Problem requirements »
Pick up the news report below on the High Court ruling about detained torture survivors and continue it from its final sentence.

Passage provided Start Marker

HUNDREDS of survivors of torture abroad seeking protection in Britain have been wrongly locked up in detention centres, the High Court ruled yesterday.

Mr Justice Ouseley concluded that asylum-seekers had been unlawfully detained as their treatment had fallen outside a new Home Office definition of torture which he found too narrow.

He ruled in favour of seven former detainees and a charity, who also argued that the government policy would lead to more vulnerable people being put in harm’s way by being locked up in detention centres.

The seven include victims of sexual and physical abuse, sexual exploitation, trafficking, homophobic attacks, a child abused by loan sharks and a young man kidnapped and abused by the Taliban.

But they were not recognised as torture victims under the Home Office’s redefined guidelines introduced last September.

At a hearing in March, Stephanie Harrison QC, appearing for the charity Medical Justice and the individuals, said torture had previously been defined as covering acts committed by any individual or group; the new definition referred to torture carried out by official state agents only or terrorist groups holding territory.

It failed to protect people who had been seriously ill-treated by drug traffickers or because of their race, religion, or because they were homosexual or members of an ethnic minority, Ms Harrison had said.

She argued that torture did not only occur in police stations or at the hands of state security forces, but also “in your own home or in hotels.”

Medical Justice, which sent volunteer doctors to assist two of those in detention, said there was a lack of means for obtaining evidence of torture.

Mr Justice Ouseley found that the Home Office ignored warnings from the charity that vulnerable people were “allowed to deteriorate until avoidable harm has occurred and can be documented.”

The Home Office had admitted it unlawfully held the seven detainees and that it applied its policy wrongly in more than half of 340 cases heard in the first 10 weeks of it being implemented.

One detainee said: “The policy allowed the Home Office to turn a blind eye to my suffering and the suffering of hundreds of other torture survivors.

“Although I welcome the decision, it is still upsetting that the Home Office, who should protect people like me, rejected me and put me in detention which reminded me of the ordeal I suffered in my country of origin.”

Passage provided End Marker
Data Start Marker

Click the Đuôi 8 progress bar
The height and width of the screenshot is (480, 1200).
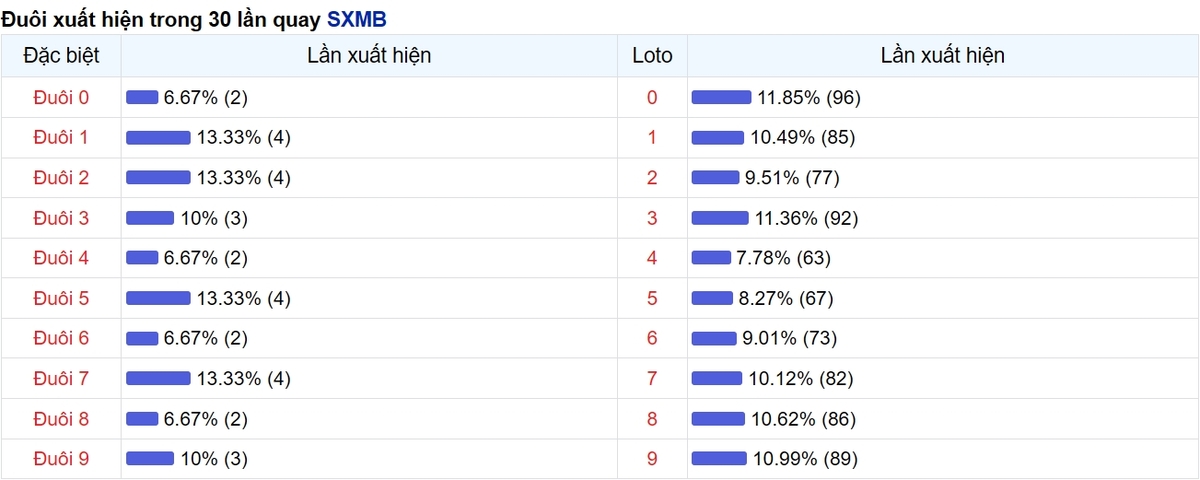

Data End Marker

Response box »
A spokesman for Medical Justice said the Home Office’s policy “demonstrates its sheer contempt for vulnerable detainees whose lives it is responsible for.”

The campaigning charity called for immigration removal centres, where asylum-seekers are detained, to be closed down. Some are run by the prison service, others run for profit by privateers such as G4S and Serco.

Shadow home secretary Diane Abbott said: “There must be no attempt to work around or simply ignore the ruling, as happened in previous cases.

“No victims of torture should be held in detention.”

Duncan Lewis Solicitors, representing five of the former detainees, said the ruling “should serve as a reminder to Home Secretary Amber Rudd that she and her department are not above the law.”

The ruling follows the broadcast of undercover footage by BBC Panorama last month of people in detention centres appearing to be abused, including a guard throttling a detainee and threatening to kill him, and a nurse colluding in falsifying his medical records.

Since its broadcast, three people have died in detention.

The Equality and Human Rights Commission (EHRC) said the government must strengthen human rights protections for detainees.

In a statement, it said: “We question the ability of the Home Office to ensure that companies contracted to run immigration detention facilities safeguard people’s basic rights.”

Britain is the only country in Europe that doesn’t have a statutory time limit on immigration detention and the EHRC is calling for that to change.